FIRST her son hit the headlines for controversial social media comments about terrorism, now Member for Bundaberg Leanne Donaldson has deleted one of her own Facebook posts.
Alexander Donaldson, 25, had to defend himself for digitally altering a photo by putting his face, looking like an Arab man yelling "Allah Akbah" on an image of the US Twin Towers burning.
But he's not the only one in the family to have posted about terrorism.
It was pointed out to the paper this week that in July last year, before she was elected, but posted to what is now her official Member for Bundaberg Facebook page, there was a meme about sheep being kept behind barb wire to keep the terrorists out.
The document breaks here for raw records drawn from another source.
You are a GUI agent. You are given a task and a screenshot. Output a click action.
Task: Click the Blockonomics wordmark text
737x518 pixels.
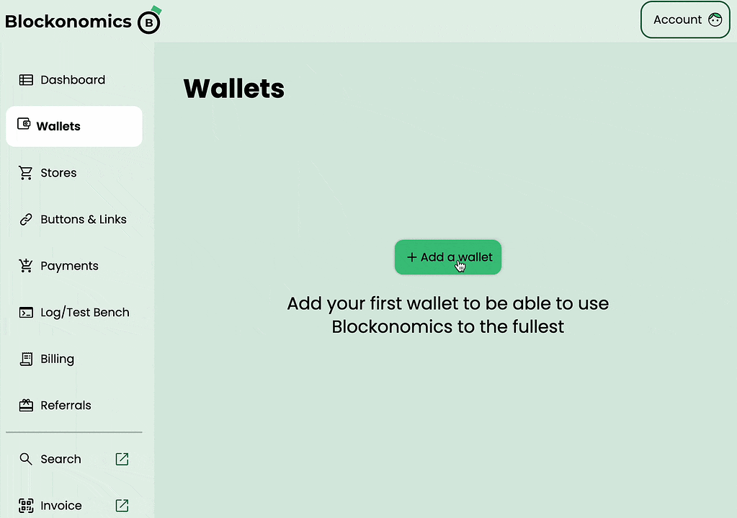68,21
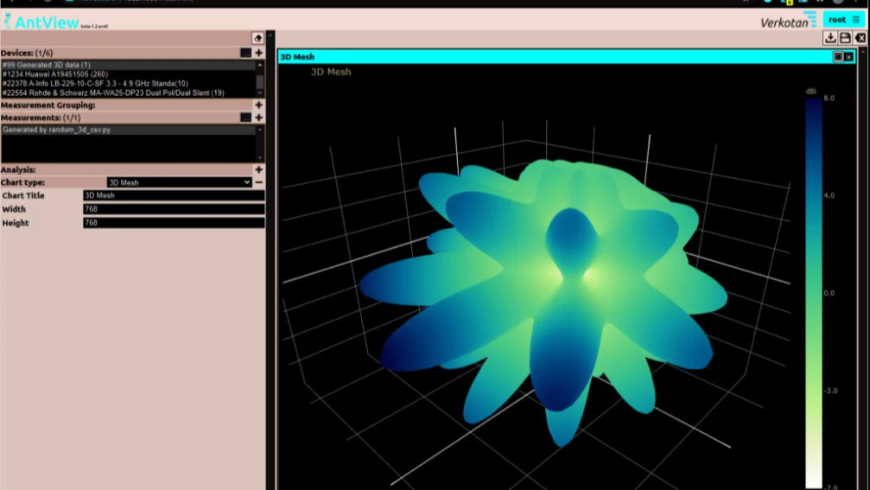The image size is (870, 490).
Task: Click the plus icon beside Measurement Grouping
Action: tap(258, 105)
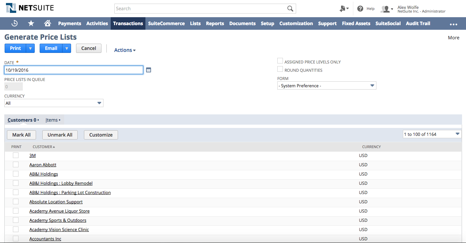Viewport: 466px width, 243px height.
Task: Click the user profile icon for Alex Wolfe
Action: pos(385,9)
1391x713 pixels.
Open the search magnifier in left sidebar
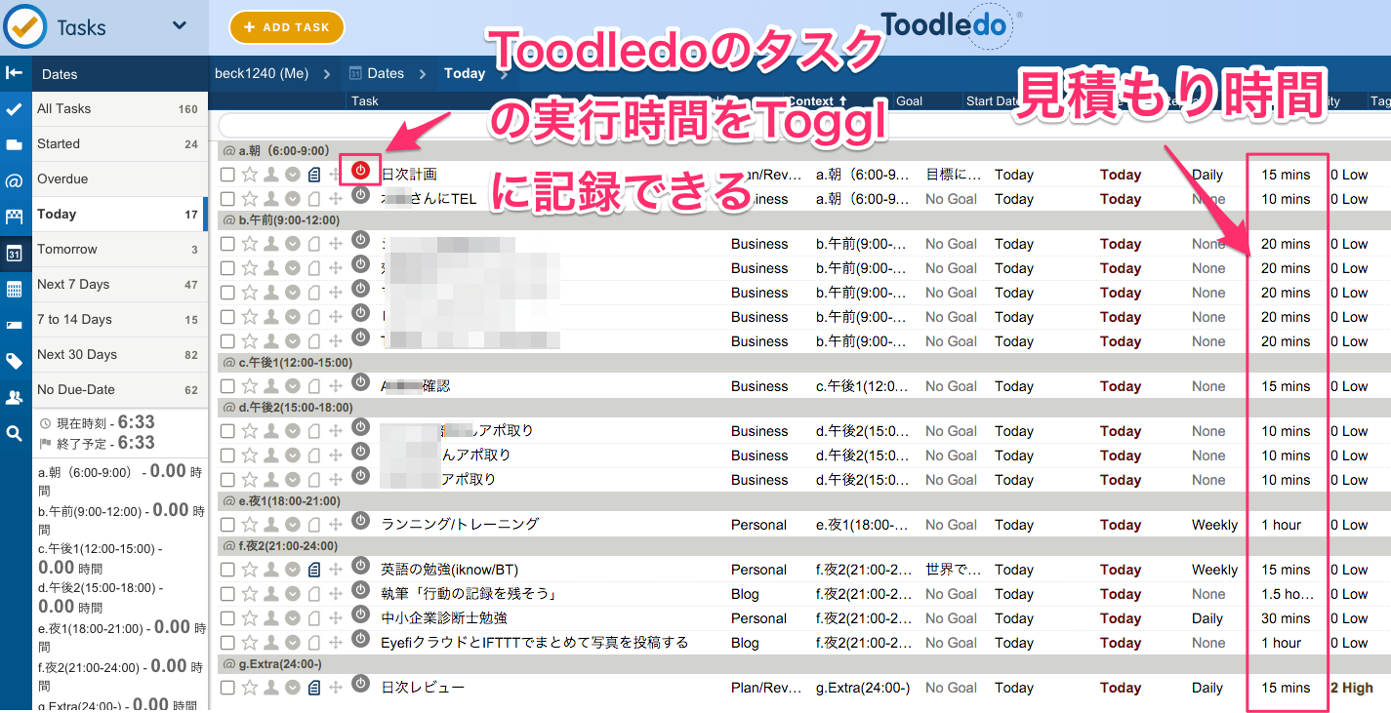(15, 433)
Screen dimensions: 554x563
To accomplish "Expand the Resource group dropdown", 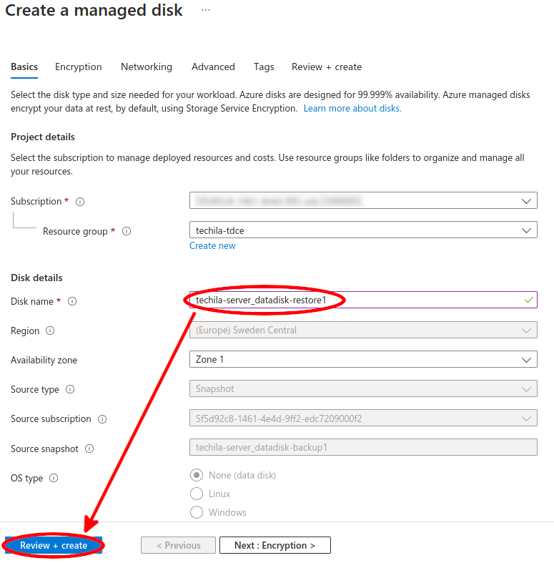I will pos(363,230).
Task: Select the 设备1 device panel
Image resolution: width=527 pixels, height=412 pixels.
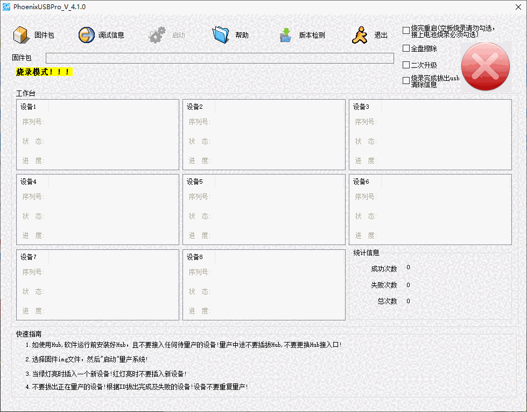Action: pyautogui.click(x=97, y=134)
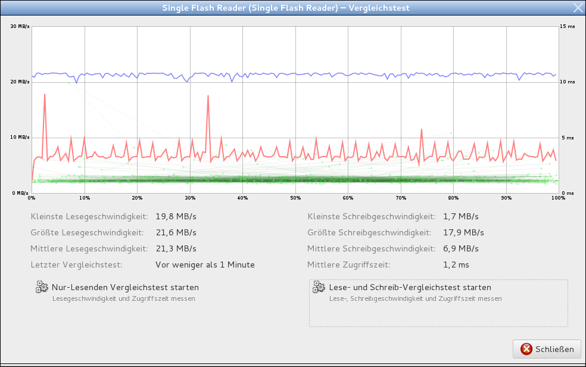Click the 'Lese-, Schreibgeschwindigkeit und Zugriffszeit messen' description

[415, 298]
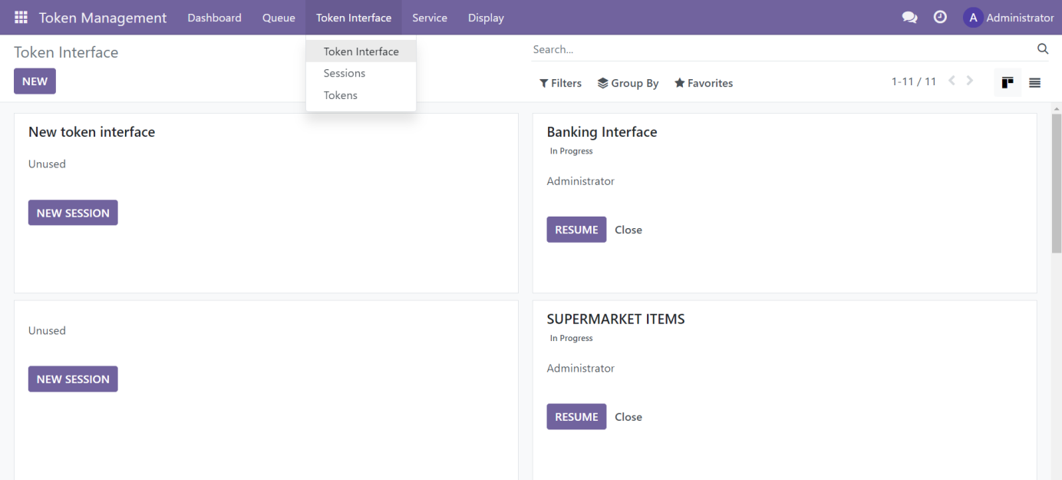This screenshot has width=1062, height=480.
Task: Open the Service menu
Action: coord(429,18)
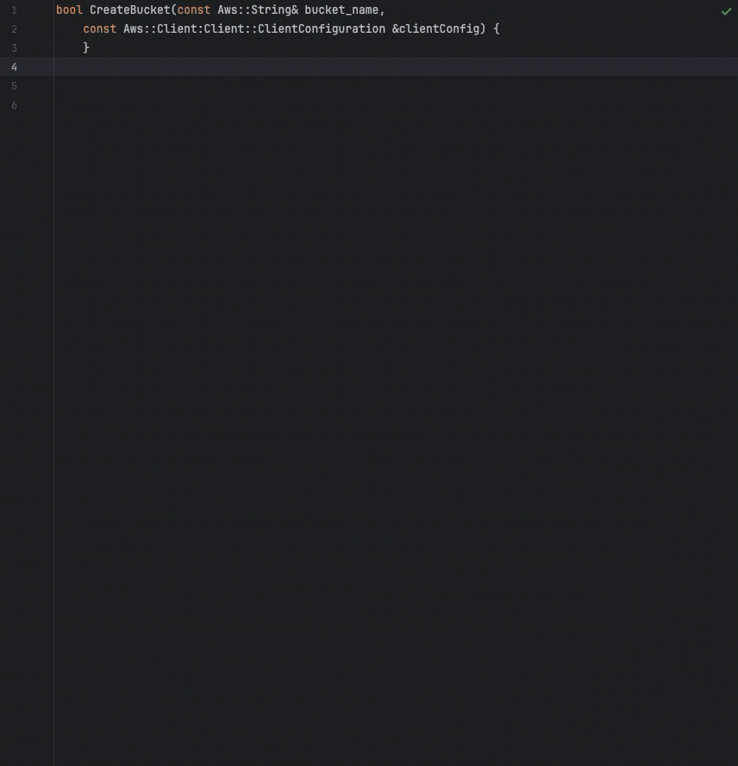The width and height of the screenshot is (738, 766).
Task: Click the green checkmark status icon
Action: pyautogui.click(x=726, y=11)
She also posted to her Facebook page in 2013, two days after her defeat in her run for the seat of Hinkler, a strange quote: "Like an uncle you want to punch in the face at Christmas".
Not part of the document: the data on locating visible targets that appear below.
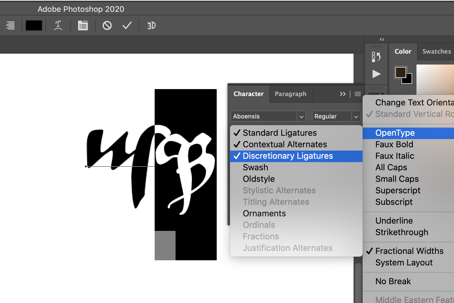Expand hidden panel tabs double-chevron
The width and height of the screenshot is (454, 303).
(x=343, y=94)
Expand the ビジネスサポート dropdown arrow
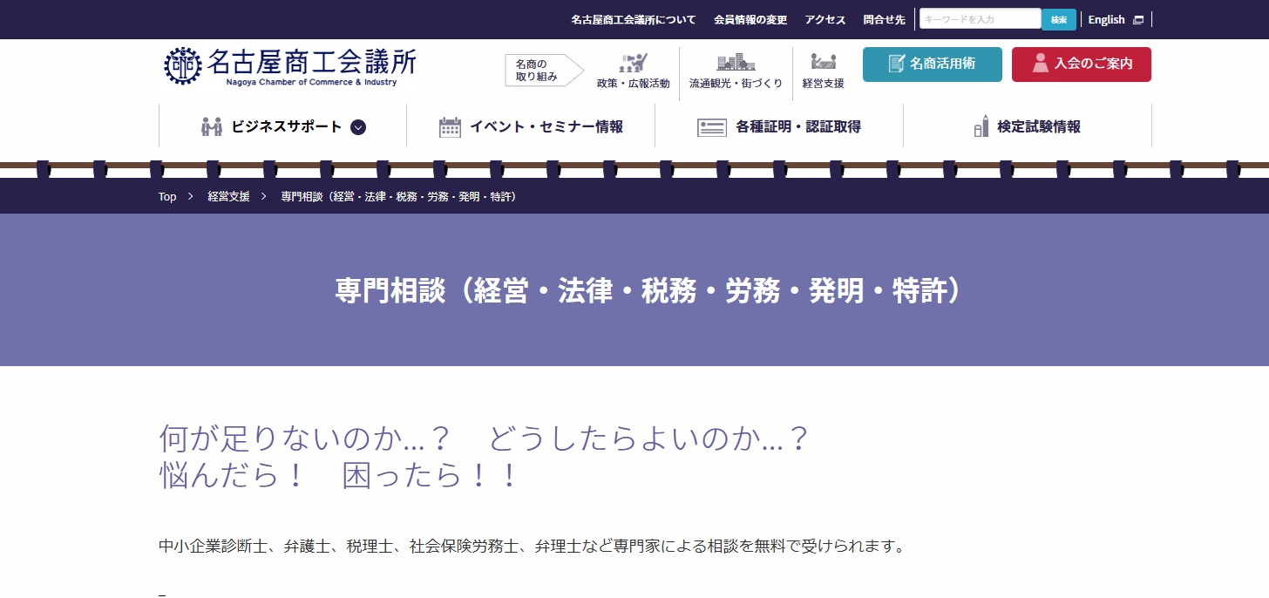Viewport: 1269px width, 598px height. [358, 127]
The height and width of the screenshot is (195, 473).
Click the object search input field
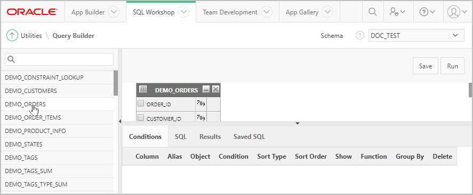pyautogui.click(x=59, y=59)
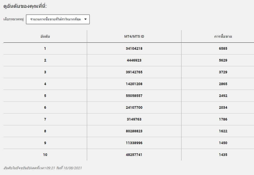Click the อันดับ column header
This screenshot has width=254, height=175.
point(45,36)
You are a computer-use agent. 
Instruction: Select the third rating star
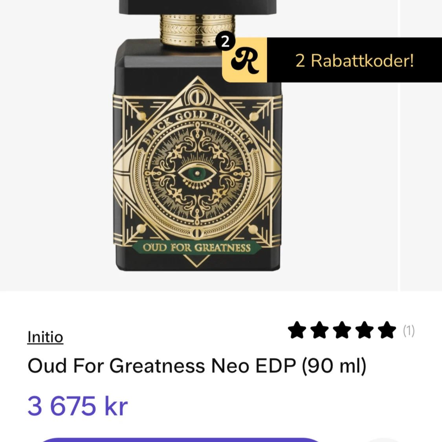342,330
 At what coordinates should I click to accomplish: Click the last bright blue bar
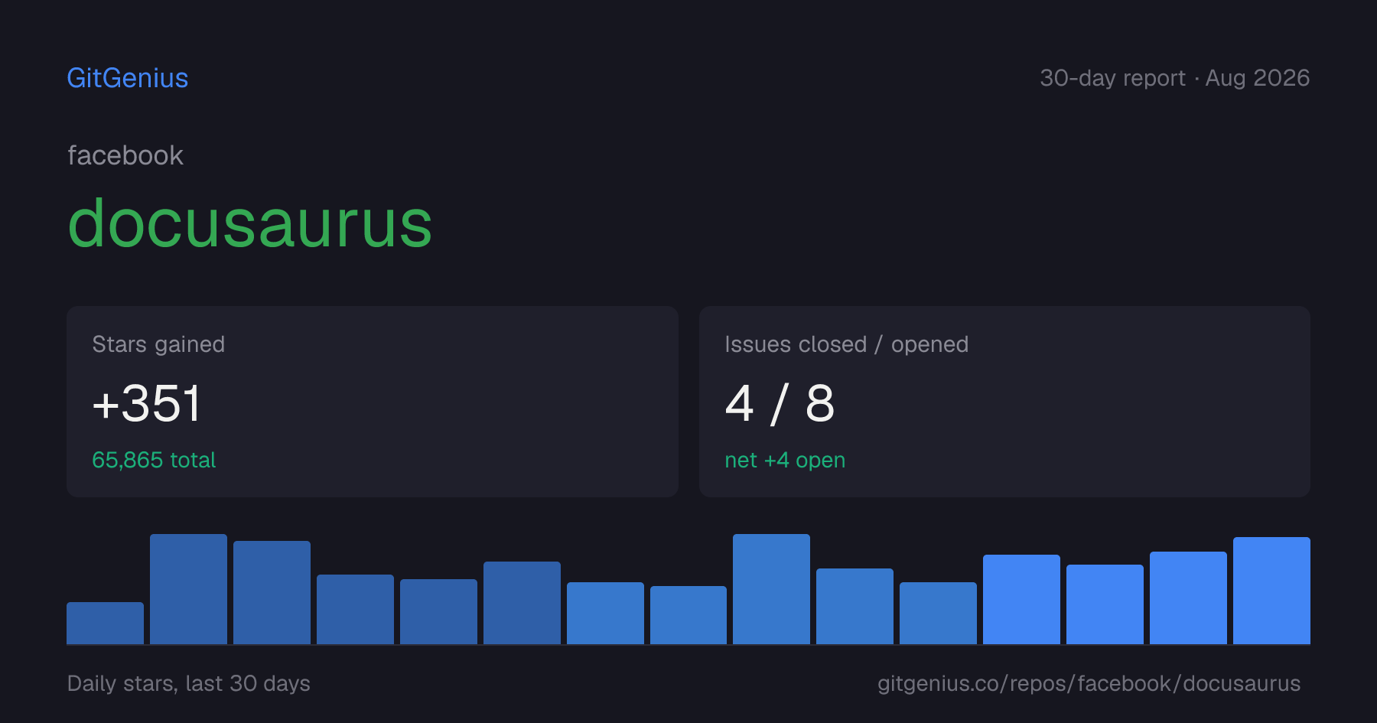(x=1271, y=591)
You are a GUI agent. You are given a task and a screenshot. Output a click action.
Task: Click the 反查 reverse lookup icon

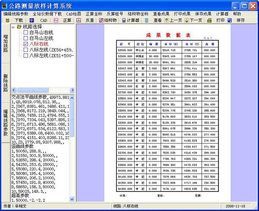(79, 20)
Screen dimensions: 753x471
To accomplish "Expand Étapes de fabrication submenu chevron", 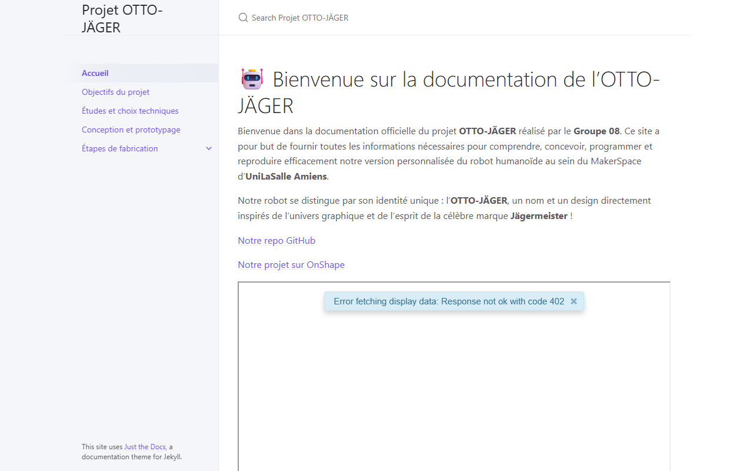I will pos(208,148).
Ms Donaldson has rejected the idea of the posts being inappropriate, but deleted the meme after her office was contacted about it.
"The (meme) is a comment on the current debate on national security," she said in a statement.
In reference to the punch in the face comment, she said: "(it) is a quote from a Paul Keating speech that is more than a decade old."
Ms Donaldson said she engaged with the community in a polite and respectful way.
"I think it is important as a local member to actively engage with my electorate on social media platforms," she said.
"I am passionate about my community and my focus is on community consultation I am holding next week," she said in relation to a DV Roundtable she is hosting on Tuesday.
Ms Donaldson did not respond directly to the question of if it was appropriate for an MP to host discussions about family and domestic violence when they themselves had posted to Facebook about punching someone in the face.
The NewsMail contacted Labor State Secretary Evan Moorhead to ask what social media vetting and training was given to Labor MPs, especially first time MPs.
He was also asked if he felt the posts were inappropriate.
He responded instead with a statement that said Labor encouraged social media engagement with local communities on current political debates.
"Social media provides a great opportunity for residents to have direct interactions with their Labor representatives," he said.
"We expect these interactions to be polite and respectful."